WHAT IS REQUIRED: Every line below between the one holding "Ankara Asfalt Çizgi Boyası (49, 1694)" and the one holding "[Search toggle] (1348, 37)", inclusive, should be copied exactly, and no other line.

RECORDS FOR THE TASK:

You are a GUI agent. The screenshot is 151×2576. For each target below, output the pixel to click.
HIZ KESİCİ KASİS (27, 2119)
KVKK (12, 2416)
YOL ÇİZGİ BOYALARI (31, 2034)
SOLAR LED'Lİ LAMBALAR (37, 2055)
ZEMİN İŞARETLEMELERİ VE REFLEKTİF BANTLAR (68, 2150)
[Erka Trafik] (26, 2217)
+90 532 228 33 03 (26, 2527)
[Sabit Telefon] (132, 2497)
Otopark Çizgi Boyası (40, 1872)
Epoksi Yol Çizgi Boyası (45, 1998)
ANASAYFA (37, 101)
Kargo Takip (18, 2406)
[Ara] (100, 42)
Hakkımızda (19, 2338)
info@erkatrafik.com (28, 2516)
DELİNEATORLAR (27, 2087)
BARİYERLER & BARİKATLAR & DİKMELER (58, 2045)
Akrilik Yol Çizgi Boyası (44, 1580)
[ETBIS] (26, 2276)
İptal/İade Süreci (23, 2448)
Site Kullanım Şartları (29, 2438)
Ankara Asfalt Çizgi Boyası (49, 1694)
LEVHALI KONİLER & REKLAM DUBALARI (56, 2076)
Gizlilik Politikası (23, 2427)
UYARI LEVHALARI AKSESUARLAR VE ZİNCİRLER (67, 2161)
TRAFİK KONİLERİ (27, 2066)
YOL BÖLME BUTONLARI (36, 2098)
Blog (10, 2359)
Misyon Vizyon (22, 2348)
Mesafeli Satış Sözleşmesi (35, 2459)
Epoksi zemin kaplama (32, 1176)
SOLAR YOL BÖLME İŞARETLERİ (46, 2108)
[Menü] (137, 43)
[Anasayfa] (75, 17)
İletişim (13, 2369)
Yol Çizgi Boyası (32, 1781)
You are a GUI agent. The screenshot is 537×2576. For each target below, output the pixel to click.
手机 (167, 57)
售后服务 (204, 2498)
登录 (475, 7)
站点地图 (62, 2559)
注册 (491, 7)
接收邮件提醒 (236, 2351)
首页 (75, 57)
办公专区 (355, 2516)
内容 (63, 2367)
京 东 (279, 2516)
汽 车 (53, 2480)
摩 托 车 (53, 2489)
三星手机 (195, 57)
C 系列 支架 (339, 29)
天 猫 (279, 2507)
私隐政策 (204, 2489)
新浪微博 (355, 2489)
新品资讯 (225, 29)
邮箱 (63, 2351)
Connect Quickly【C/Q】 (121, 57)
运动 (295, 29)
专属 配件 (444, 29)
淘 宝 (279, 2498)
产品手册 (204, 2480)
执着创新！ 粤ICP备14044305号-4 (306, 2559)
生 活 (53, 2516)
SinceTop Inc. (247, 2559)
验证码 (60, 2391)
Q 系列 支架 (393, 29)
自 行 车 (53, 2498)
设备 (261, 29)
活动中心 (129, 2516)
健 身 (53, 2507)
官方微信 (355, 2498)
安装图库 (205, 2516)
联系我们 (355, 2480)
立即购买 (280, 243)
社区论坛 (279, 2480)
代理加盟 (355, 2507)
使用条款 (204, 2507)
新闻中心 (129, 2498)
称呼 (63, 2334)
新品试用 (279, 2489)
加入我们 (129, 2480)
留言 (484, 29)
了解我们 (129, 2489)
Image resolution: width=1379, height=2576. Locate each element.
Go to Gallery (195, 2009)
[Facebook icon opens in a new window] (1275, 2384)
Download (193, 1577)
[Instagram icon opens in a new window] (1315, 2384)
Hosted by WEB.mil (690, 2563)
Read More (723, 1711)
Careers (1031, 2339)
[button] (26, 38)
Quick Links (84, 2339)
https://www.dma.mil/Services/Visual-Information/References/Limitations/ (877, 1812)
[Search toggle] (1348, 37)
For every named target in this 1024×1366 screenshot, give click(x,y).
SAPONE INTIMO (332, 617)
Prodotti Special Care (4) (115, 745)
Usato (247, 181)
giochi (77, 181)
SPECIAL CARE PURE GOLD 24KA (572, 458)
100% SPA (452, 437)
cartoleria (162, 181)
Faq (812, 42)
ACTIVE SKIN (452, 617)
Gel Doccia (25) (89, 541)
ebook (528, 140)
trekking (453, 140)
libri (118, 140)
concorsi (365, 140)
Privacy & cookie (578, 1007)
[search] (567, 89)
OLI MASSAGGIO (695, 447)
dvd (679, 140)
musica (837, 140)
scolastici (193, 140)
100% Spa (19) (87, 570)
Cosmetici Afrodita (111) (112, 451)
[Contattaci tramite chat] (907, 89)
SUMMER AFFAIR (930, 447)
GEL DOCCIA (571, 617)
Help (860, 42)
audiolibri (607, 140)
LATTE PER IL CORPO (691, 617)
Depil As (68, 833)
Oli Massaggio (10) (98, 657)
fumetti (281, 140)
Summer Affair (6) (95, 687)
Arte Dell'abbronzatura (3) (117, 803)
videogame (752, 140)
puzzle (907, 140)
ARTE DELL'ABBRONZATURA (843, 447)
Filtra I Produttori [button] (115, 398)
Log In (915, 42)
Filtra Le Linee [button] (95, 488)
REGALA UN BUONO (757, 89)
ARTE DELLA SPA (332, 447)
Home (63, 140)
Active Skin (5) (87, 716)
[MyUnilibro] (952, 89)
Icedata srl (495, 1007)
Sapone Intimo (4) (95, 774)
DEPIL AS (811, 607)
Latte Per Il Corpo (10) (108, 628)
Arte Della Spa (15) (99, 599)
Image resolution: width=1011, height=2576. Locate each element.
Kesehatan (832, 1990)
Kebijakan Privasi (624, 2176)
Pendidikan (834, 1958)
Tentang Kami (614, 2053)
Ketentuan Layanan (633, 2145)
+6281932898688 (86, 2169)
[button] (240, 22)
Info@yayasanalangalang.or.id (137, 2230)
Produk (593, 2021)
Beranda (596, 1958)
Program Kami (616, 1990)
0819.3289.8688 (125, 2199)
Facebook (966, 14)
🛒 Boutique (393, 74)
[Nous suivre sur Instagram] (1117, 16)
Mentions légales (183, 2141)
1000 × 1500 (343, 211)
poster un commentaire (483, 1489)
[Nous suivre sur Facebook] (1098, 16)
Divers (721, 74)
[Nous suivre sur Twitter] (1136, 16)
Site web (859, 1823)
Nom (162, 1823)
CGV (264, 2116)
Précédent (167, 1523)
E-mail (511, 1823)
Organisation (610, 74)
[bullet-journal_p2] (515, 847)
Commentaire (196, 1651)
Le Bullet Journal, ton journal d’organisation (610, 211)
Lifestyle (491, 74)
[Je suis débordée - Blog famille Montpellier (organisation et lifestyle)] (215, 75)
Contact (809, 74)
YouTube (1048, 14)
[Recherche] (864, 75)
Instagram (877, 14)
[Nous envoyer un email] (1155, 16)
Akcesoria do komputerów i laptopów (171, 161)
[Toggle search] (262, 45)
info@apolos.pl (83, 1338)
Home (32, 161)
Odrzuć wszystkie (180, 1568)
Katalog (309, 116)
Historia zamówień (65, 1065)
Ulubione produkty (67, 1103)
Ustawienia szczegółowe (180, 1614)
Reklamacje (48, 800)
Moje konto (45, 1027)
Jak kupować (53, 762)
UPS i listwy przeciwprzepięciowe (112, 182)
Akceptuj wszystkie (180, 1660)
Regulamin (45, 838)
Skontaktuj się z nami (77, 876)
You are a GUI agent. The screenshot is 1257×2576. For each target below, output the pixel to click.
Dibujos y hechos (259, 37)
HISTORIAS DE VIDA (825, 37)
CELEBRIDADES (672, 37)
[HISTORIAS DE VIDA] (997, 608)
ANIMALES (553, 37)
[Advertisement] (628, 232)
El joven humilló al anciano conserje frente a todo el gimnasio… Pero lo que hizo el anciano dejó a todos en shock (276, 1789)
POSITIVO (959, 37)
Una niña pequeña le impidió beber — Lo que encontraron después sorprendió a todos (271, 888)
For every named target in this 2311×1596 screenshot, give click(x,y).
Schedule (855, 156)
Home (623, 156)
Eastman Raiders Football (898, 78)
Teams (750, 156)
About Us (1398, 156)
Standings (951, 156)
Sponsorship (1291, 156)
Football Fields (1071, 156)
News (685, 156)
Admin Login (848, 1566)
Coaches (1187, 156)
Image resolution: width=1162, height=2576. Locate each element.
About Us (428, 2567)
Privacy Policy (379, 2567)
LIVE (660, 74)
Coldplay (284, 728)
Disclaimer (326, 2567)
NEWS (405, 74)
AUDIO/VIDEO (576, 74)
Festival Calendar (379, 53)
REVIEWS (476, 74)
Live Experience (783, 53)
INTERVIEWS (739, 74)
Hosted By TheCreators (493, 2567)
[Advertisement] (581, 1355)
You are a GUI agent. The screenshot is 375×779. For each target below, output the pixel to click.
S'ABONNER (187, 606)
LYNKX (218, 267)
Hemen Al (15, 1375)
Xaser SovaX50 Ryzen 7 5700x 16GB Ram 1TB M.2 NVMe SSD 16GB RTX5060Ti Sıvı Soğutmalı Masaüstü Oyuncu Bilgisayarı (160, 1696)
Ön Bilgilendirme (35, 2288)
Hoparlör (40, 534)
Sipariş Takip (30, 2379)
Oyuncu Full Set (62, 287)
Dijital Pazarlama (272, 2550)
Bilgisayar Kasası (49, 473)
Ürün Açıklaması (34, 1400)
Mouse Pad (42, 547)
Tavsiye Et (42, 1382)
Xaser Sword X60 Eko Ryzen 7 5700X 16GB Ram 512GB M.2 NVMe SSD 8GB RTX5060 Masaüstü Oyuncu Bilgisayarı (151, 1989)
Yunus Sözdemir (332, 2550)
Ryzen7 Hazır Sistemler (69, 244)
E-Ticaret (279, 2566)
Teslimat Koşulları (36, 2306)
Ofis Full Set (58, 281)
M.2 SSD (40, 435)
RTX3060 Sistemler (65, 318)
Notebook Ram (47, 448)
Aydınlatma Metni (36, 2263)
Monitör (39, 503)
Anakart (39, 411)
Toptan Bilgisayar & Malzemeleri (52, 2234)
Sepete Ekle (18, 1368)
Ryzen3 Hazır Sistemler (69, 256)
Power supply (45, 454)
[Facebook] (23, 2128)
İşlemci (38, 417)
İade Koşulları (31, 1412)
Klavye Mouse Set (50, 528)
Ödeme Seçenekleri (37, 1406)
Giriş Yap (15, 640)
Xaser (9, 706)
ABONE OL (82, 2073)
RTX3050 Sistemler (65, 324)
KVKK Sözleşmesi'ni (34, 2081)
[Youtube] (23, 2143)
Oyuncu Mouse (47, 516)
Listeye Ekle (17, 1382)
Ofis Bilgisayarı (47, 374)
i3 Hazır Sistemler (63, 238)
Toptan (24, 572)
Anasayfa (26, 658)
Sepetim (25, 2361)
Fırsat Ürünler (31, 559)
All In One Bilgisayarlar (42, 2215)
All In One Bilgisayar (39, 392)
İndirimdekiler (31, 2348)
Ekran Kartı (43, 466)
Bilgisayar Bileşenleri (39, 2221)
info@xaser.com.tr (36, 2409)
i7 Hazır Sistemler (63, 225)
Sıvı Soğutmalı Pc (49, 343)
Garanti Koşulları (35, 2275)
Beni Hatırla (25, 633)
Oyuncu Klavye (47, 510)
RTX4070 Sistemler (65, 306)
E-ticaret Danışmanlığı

ANSWER BOX:
Ankara Asfalt Çizgi Boyası (49, 1694)
LEVHALI KONİLER & REKLAM DUBALARI (56, 2076)
Gizlilik Politikası (23, 2427)
UYARI LEVHALARI AKSESUARLAR VE ZİNCİRLER (67, 2161)
TRAFİK KONİLERİ (27, 2066)
YOL BÖLME BUTONLARI (36, 2098)
Blog (10, 2359)
Misyon Vizyon (22, 2348)
Mesafeli Satış Sözleşmesi (35, 2459)
Epoksi zemin kaplama (32, 1176)
SOLAR YOL BÖLME İŞARETLERİ (46, 2108)
[Menü] (137, 43)
[Anasayfa] (75, 17)
İletişim (13, 2369)
Yol Çizgi Boyası (32, 1781)
You are a GUI agent. The screenshot is 537×2576. For each target below, output the pixel to click.
手机 (167, 57)
售后服务 (204, 2498)
登录 (475, 7)
站点地图 (62, 2559)
注册 (491, 7)
接收邮件提醒 (236, 2351)
首页 (75, 57)
办公专区 (355, 2516)
内容 (63, 2367)
京 东 (279, 2516)
汽 车 (53, 2480)
摩 托 车 (53, 2489)
三星手机 (195, 57)
C 系列 支架 (339, 29)
天 猫 (279, 2507)
私隐政策 (204, 2489)
新浪微博 (355, 2489)
新品资讯 (225, 29)
邮箱 (63, 2351)
Connect Quickly【C/Q】 (121, 57)
运动 (295, 29)
专属 配件 (444, 29)
淘 宝 (279, 2498)
产品手册 (204, 2480)
执着创新！ 粤ICP备14044305号-4 (306, 2559)
生 活 (53, 2516)
SinceTop Inc. (247, 2559)
验证码 (60, 2391)
Q 系列 支架 (393, 29)
自 行 车 (53, 2498)
设备 (261, 29)
活动中心 (129, 2516)
健 身 (53, 2507)
官方微信 (355, 2498)
安装图库 (205, 2516)
联系我们 (355, 2480)
立即购买 (280, 243)
社区论坛 (279, 2480)
代理加盟 (355, 2507)
使用条款 (204, 2507)
新闻中心 (129, 2498)
称呼 (63, 2334)
新品试用 (279, 2489)
加入我们 (129, 2480)
留言 (484, 29)
了解我们 (129, 2489)
Image resolution: width=1379, height=2576. Locate each element.
Go to Gallery (195, 2009)
[Facebook icon opens in a new window] (1275, 2384)
Download (193, 1577)
[Instagram icon opens in a new window] (1315, 2384)
Hosted by WEB.mil (690, 2563)
Read More (723, 1711)
Careers (1031, 2339)
[button] (26, 38)
Quick Links (84, 2339)
https://www.dma.mil/Services/Visual-Information/References/Limitations/ (877, 1812)
[Search toggle] (1348, 37)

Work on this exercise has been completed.